Italian food producers, consumers and conservation groups hope to get three million signatures in a petition drive to ban genetically modified food, a move they hope will renew Europe's rejection of biotech crops.
At a time when the companies that make the GM crops grown widely in North and South America hope that European resistance is dwindling, Italian campaigners said they were confident they could turn the tide.
"What's happening is an extraordinary experiment in participatory democracy," Mario Capanna, chairman of Genetic Rights, one of the members of the "GMO Free" coalition, said. In hundreds of marketplaces and food fairs across Italy, campaigners have been handing out forms that look like ballot papers.

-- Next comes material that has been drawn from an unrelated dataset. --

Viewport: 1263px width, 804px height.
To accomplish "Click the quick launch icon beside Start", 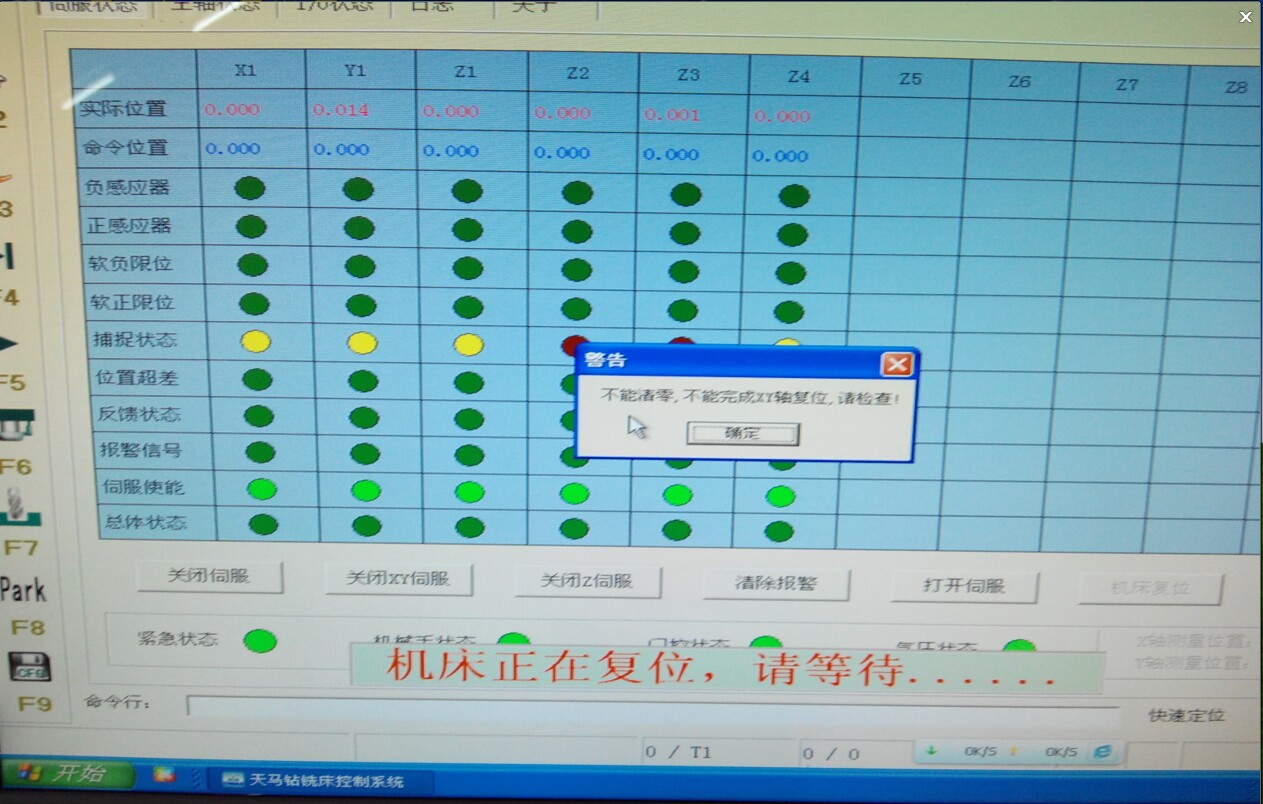I will pos(164,775).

They invite people to answer "yes" or "no" to whether food production should be "genuine ... founded on biodiversity and free from GMOs". The campaign, supported by consumer associations, agriculture lobby Coldiretti and green groups like Greenpeace and WWF, hopes to have 3 million signatures by November 15.
European consumers have expressed concern that crops whose genes have been altered in a laboratory, for example to provide higher yields, might contain hidden risks to health or the natural environment, but the issue is far less prominent in the news media than it was five years ago.
The unofficial referendum comes at a time when the EU's approvals procedure appears to be becoming less hostile to new biotech crops. Following a complaint by major GMO producers the United States, Canada, and Argentina in 2003, a World Trade Organisation ruling last year found "undue delays" in EU procedures where GM-sceptic countries have been blocking approvals.
At recent votes, some previously anti-GMO countries have abstained rather than vote against. The Italian campaign has no explicit government backing but Capanna said a mass "no" from the Italian people would force politicians to impose a complete ban on GM food in Italy where at present no GM crops are allowed to be planted but some GM organisms are imported as animal feed such as soy.
He acknowledged this would be considered illegal by the European Commission which polices the EU's single market and would launch legal action against Italy. The Commission can impose hefty fines on countries but only after lengthy legal hearings.